Indonesia’s second-largest telecoms company wants to launch its own local language AI model by the end of the year

Indonesia’s second-largest telecoms company wants to launch its own local language AI model by the end of the year

Indosat Ooredoo Hutchison (IOH), Indonesia’s second-largest telecoms company, is joining the AI race in a bid to “empower Indonesia” and build a model that works for Southeast Asia’s largest economy.

Indosat, ranked No. 106 on this year’s inaugural Fortune Southeast Asia 500 list, plans to launch a large language model for the Indonesian market at a company AI event in the fourth quarter of the year, CEO Vikram Sinha tells Fortune. The company first announced it was building an LLM in March.

The telco is building “Sahabat-AI,” its LLM, with Tech Mahindra, the India-based global consulting service. The company previously suggested “Sahabat-AI” would launch by July; Indosat says the delay was due to work on a “major platform” that would make its LLM be “more substantial and tangible.”

A local language LLM will allow Indonesia to preserve its local culture and dialects amid a global surge in generative AI, Sinha says. In the short term, he suggests that “Sahabat-AI” could help customers find information about citizen services.
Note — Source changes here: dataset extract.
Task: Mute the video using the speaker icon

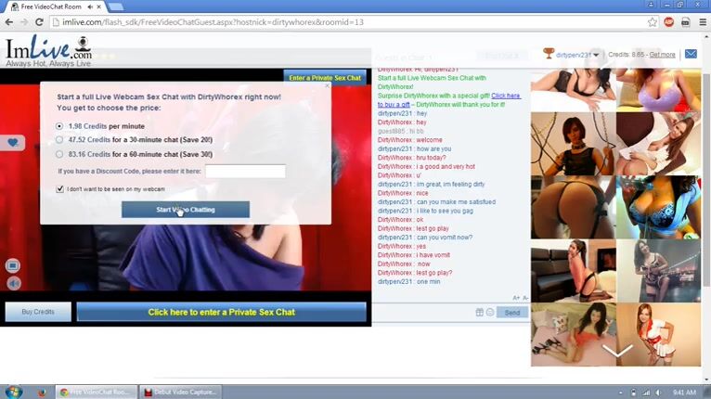Action: pos(13,283)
Sinha hopes that “Sahabat-AI” would put Indosat at the forefront of conversations about sovereign AI, or a model tailored for a particular country, culture and government.

Indosat isn’t the only company hoping to build sovereign AI. Naver, which operates South Korea’s most popular search engine, is investing in Korean LLMs and chatbots, targeting niches unserved by U.S. Big Tech companies.

Indosat’s in-development LLM is just part of the company’s move into AI. In February, Indosat announced that it would bring Nvidia-powered data centers to Indonesia, and also bring the U.S. company’s AI platforms to the region. Lintasarta, an Indosat subsidiary, launched GPU Merdeka, a “GPU-as-a-service” platform powered by Nvidia, in late August.

Indosat is also working with Google as part of its drive to become an “AI native telco,” Sinha says.

“AI is democratizing innovation at a rapid pace,” Sinha says. “We want to be on the forefront, instead of just being a taker.”

There’s a broader drive in Southeast Asia to build AI models that better reflect the region’s diverse languages and cultures. For example, Singapore backs the Southeast Asian Languages in One Network (Sea-Lion) project, a model that operates in 11 of the region’s languages. “The region is not well represented in the digital space,” Sea-Lion lead Leslie Teo said at the Fortune Brainstorm AI Singapore conference in July.

But Sinha knows Indosat needs to find a way to make money off of AI. “It’s not a CSR activity,” he says.

Sinha and Indosat are focused on getting more Indonesians connected, and so the company is still investing heavily in its cellular business.

Earlier this year, Sinha predicted that an additional 21 million Indonesians will go online by 2027. Indosat has been investing to expand its network coverage to rural and remote areas. The telco added 900,000 new customers in the first half of the year. Almost 90% of Indosat’s capital expenditure in the first six months of this year has gone to its cellular business, following a similar trend from last year.

Indosat’s revenue grew 13.4% in the first half of the year to reach $1.8 billion.

Getting more people connected means there will be a higher chance of consumers using Indosat’s AI applications in future like its LLM. Earnings before interest, taxes, depreciation, and amortization also grew by 17.8% to $864 million.

Sinha believes Indosat can only help Indonesia if it continues to grow its revenue and user base.

“Indosat is a very iconic brand, but we can only empower Indonesia if we have a strong P&L and balance sheet,” he says.